# iMac: Mid 2017 vs iMac Pro ?



## Opa (Jun 6, 2017)

Surprised I couldn't find this posted yet.

So, buy an almost fully tricked out Mid 2017 iMac (4.2Ghz Quad / 64gb RAM) for $3,899 this week or wait 7 months for a nice space grey iMac Pro for $5k? 

Any idea how LR, Affinity, and other photo apps will run on the Mid 2017 vs the iMac Pro? I'd guess that there'd be little difference in LR? Or perhaps a lot? Other thoughts? Likely worth the wait?

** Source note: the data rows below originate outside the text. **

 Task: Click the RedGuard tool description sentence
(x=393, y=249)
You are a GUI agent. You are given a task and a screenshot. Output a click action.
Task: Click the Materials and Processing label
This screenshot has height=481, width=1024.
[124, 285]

I've been limping along on my mid 2010 Mac Pro (2.8Ghz Quad) since, well late 2010. I've bumped up the RAM and added SSD's. It functions but can be kind of boggy sometimes. It'd be nice to upgrade now but I could make it until the end of the year. I'm assuming that 

Thanks.


----------



## clee01l (Jun 7, 2017)

Save your pennies. I think I'd wait longer than 7 months to see the traffic report first.


----------



## LouieSherwin (Jun 7, 2017)

I running a Mac Pro (Mid 2012) 3.2 GHz Quad-Core Intel Xeon with 32GB memory and a 480 GB SSD that I purchased refurbished in 2013. Since switching to a Sony A7R2 this year this system is working pretty hard to render the Sony raw files. 

I am thinking upgrading to a refurbished Mac Pro (2013) 3.7GHz 6 core. I think it may give me the processor speed bump I need without the extra expense of an all-in-one iMac. We shall see. 

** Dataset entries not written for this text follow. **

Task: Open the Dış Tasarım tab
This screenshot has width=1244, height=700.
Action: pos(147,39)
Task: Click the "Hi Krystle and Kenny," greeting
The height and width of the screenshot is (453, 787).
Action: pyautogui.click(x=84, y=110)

One of the things to keep in mind is that as far as I know Lightroom will only use 4 cores even if you have more available. This may have changed in recent releases. If someone knows differently I would like to know.

-louie


----------



## clee01l (Jun 7, 2017)

LouieSherwin said:


> One of the things to keep in mind is that as far as I know Lightroom will only use 4 cores even if you have more available. This may have changed in recent releases. If someone knows differently I would like to know.

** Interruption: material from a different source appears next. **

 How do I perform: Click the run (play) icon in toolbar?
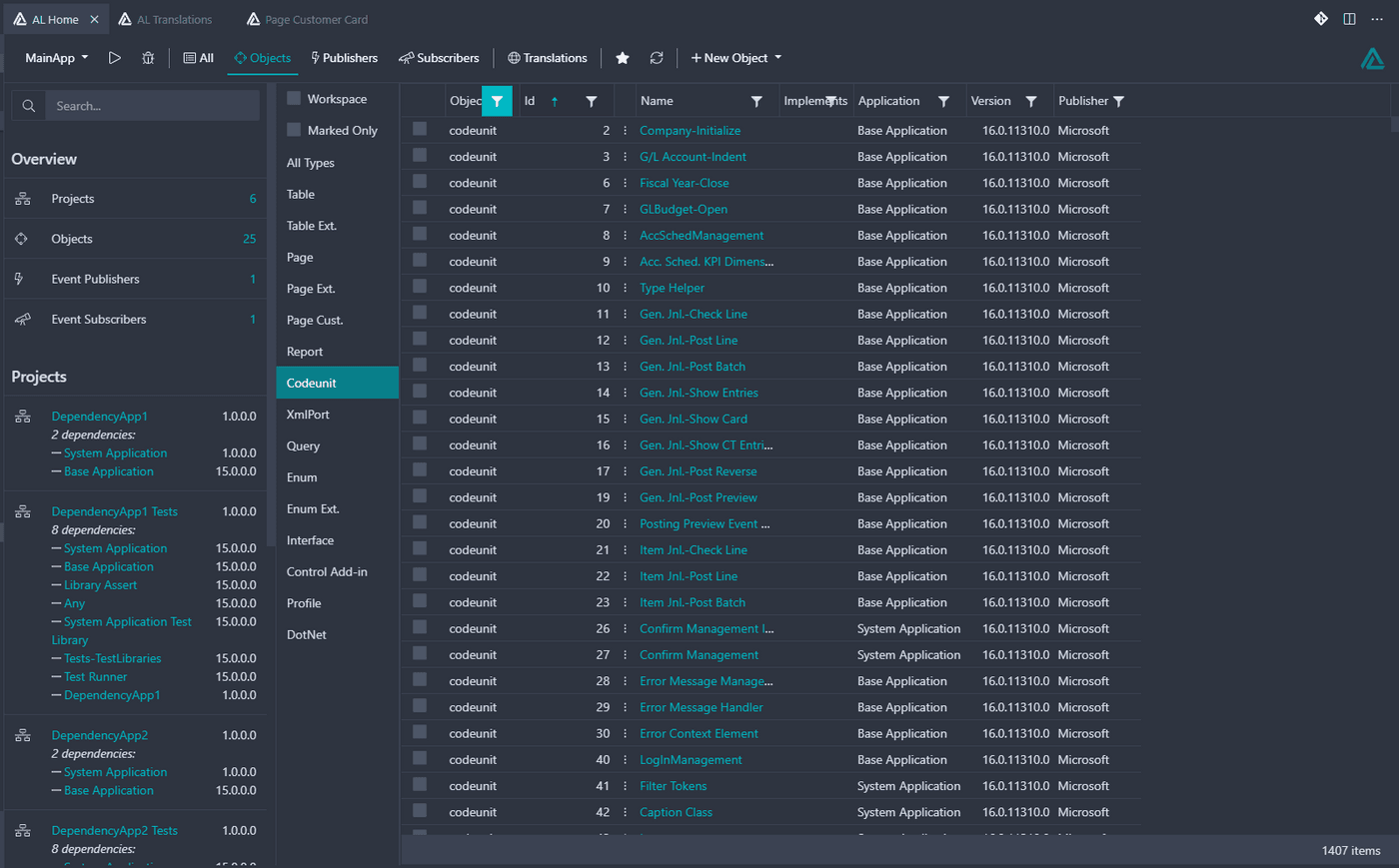115,58
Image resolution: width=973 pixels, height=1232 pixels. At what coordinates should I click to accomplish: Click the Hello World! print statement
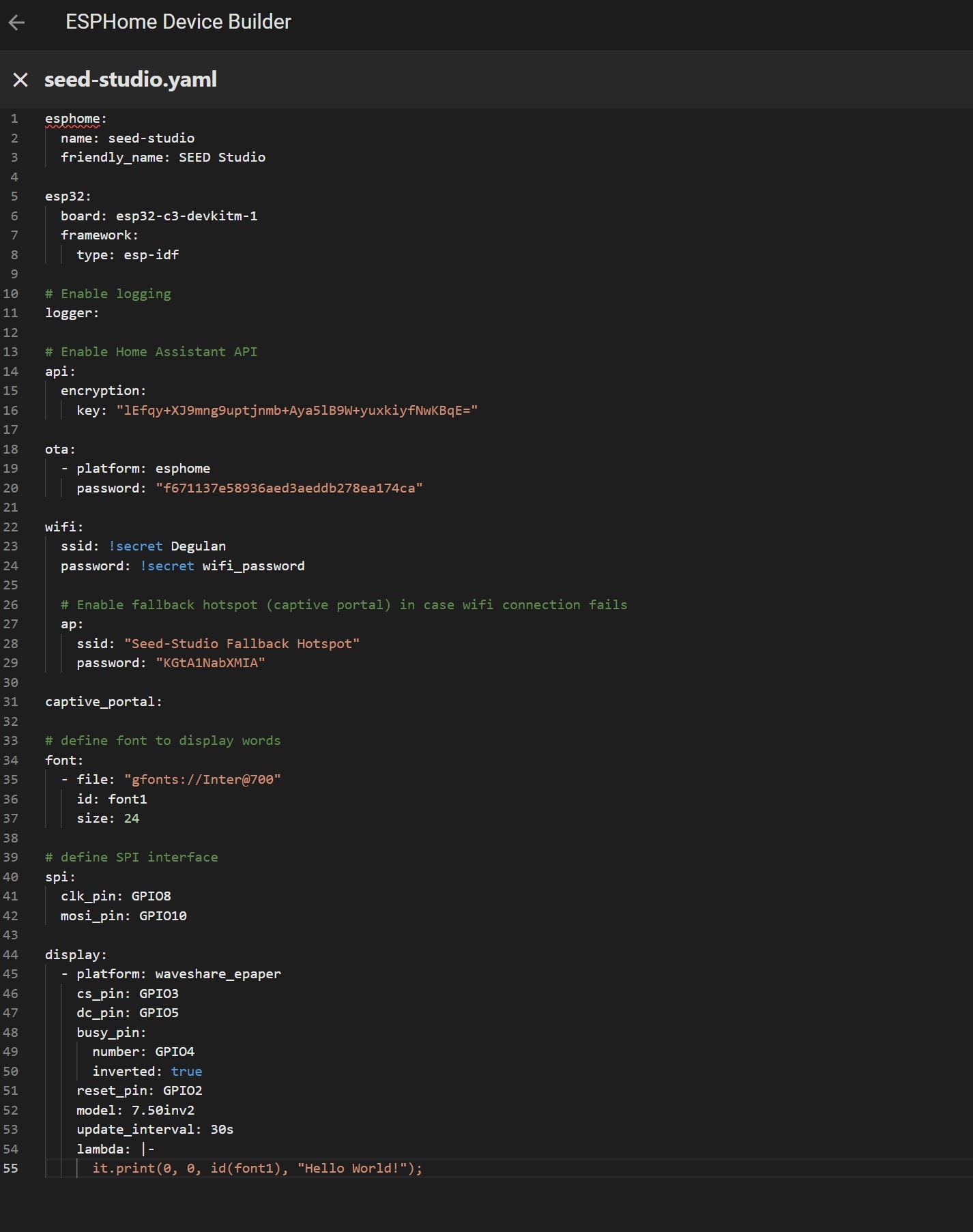coord(257,1169)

No first hand knowledge, but I've seen comments that LR will use up to 6 cores but no more (If you have 8 or 12)


----------



## Opa (Jun 7, 2017)

Good point about the cores as that seems one of the more critical benefits of the iMac Pro. It'd be nice to know what the plans are to take advantage of coming machines.


----------



## rob211 (Jul 1, 2017)

Yeah, I dunno. Some stuff on the iMac Pro is irritating, like no user replaceable RAM. And I agree about the cores; maybe it'll change, but I don't think you'd see much boost from that. And then there's the graphics; does Adobe support what's gonna be in the iMac Pro? Frankly on my 2014 iMac 4.0 I don't see real significant slowdown until I start messing with an image with a lot of edits, esp something like a fisheye I've corrected to remove the fish and also have denoised, etc.


----------



## Hub (Jul 20, 2017)

I'm considering purchase of a new iMac 27" for editing RAW files on Lightroom (previously used Aperture on an old 21" iMac). As a 70-year-old, I comprehend only A BIT about Mac internals. I'm considering the most basic configuration (3.4 GHz quad-core i5; Radion 570 with 4 GB v.ram) with 512 GB SSD option. I would upgrade RAM to 16 GB. I'm not a pro photographer, and typically shoot 100 images a week, and might want to do edits on a half dozen (no work flow considerations!). Appreciate any advice on iMac model/internals suitable for the task. Thanks!


----------



## clee01l (Jul 20, 2017)

Welcome to the forum.  As one 70 y.o. to another.  I'd heartily recommend the larger screen and even a second monitor.  If your visual acuity is like mine, you will not appreciate LR's small gray characters on a grayer background for panel information.  But these effects can be minimal


----------



## Hub (Jul 20, 2017)

Thanks for the tip, Cletus.  Planning on the 27" screen for image size, hadn't even considered gray on gray small print!


----------



## Opa (Jun 9, 2019)

Updating an old post. I did wait on the iMac Pro and glad I did. Ended up with a 3.2GHz Xeon W w/ 8 cores, 64Gb RAM, Radeon Pro Vega 64 w/ 16Gb.  Overall great performance.

Next up is better external storage for it.


----------